EXERCISE OBJECTIVE -
Beginning with the line that holds "ДТП (19, 1896)", copy each line exactly through the end of the entries, but leave the pictures out.

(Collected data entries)
================================

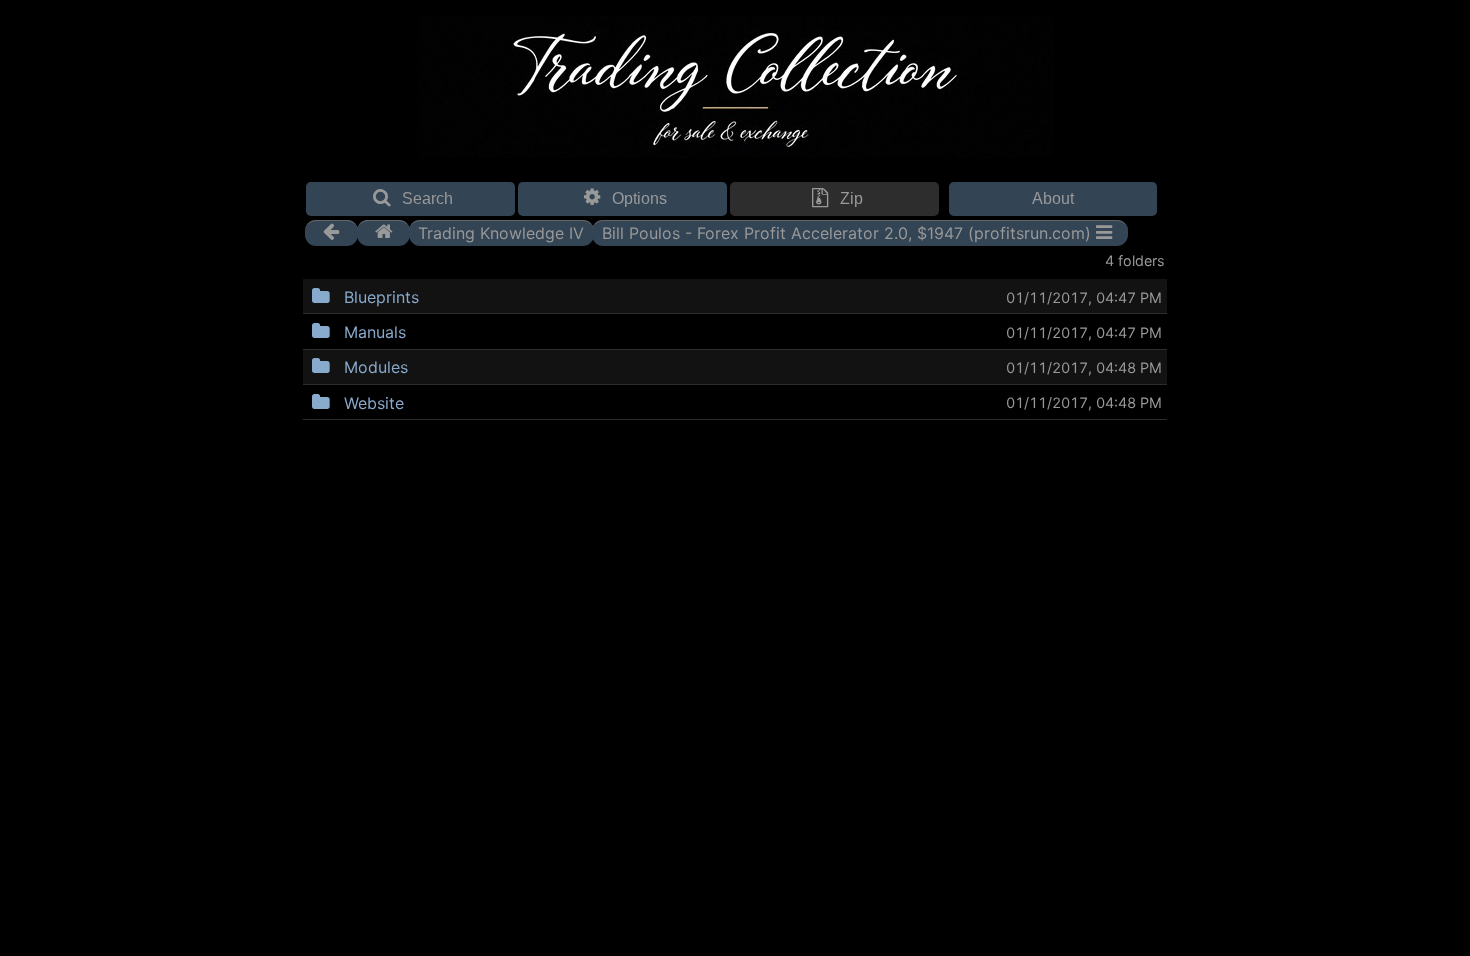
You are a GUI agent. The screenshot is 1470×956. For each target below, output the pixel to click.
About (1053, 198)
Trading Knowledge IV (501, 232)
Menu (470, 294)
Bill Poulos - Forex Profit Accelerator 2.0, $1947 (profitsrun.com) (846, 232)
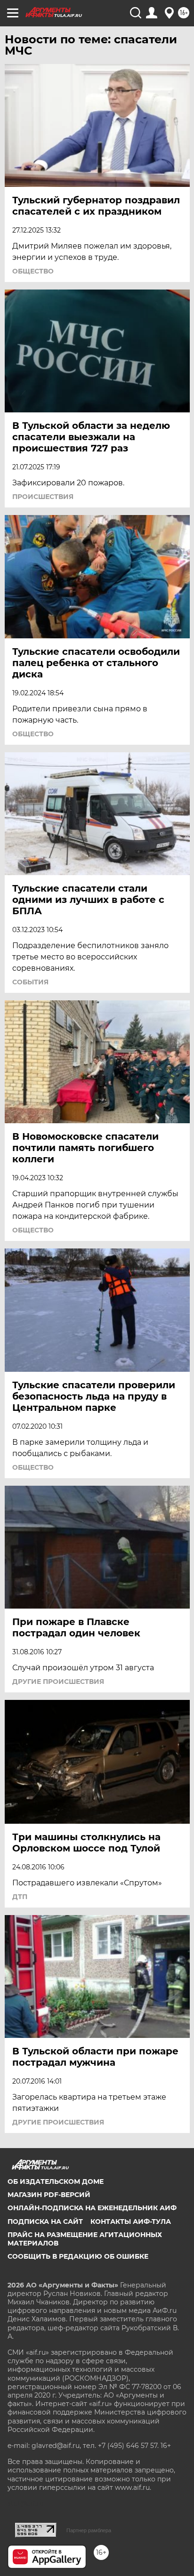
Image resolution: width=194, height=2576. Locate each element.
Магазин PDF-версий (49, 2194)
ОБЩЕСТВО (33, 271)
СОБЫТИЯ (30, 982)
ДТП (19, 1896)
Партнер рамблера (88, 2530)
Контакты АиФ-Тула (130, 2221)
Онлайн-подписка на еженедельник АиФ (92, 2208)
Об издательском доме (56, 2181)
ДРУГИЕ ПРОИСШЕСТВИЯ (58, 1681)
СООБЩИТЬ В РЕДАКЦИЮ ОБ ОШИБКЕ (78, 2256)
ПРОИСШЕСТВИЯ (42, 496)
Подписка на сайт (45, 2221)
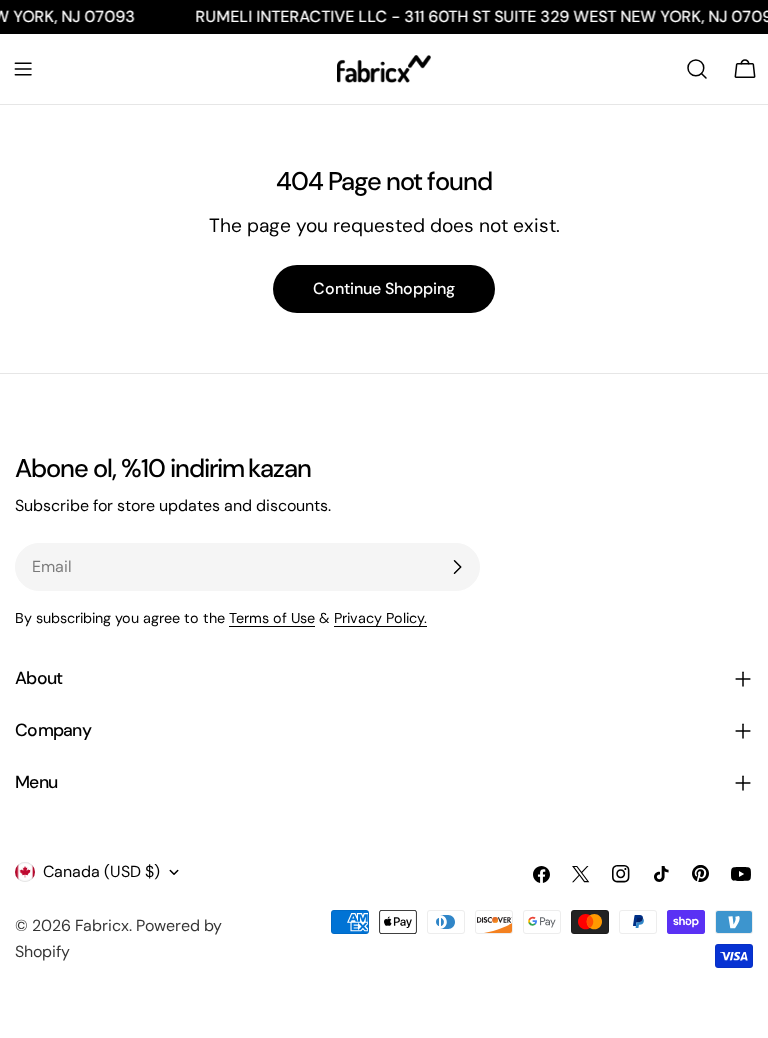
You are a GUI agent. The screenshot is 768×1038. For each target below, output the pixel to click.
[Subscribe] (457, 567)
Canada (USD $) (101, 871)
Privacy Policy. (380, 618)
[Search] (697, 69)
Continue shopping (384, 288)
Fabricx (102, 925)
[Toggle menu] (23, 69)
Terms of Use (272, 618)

================================

RESPONSE AREA -
ДТП (19, 1896)
Партнер рамблера (88, 2530)
Контакты АиФ-Тула (130, 2221)
Онлайн-подписка на еженедельник АиФ (92, 2208)
Об издательском доме (56, 2181)
ДРУГИЕ ПРОИСШЕСТВИЯ (58, 1681)
СООБЩИТЬ В РЕДАКЦИЮ ОБ ОШИБКЕ (78, 2256)
ПРОИСШЕСТВИЯ (42, 496)
Подписка на сайт (45, 2221)
You are a GUI agent. The screenshot is 768×1038. For each target below, output the pixel to click.
[Subscribe] (457, 567)
Canada (USD $) (101, 871)
Privacy Policy. (380, 618)
[Search] (697, 69)
Continue shopping (384, 288)
Fabricx (102, 925)
[Toggle menu] (23, 69)
Terms of Use (272, 618)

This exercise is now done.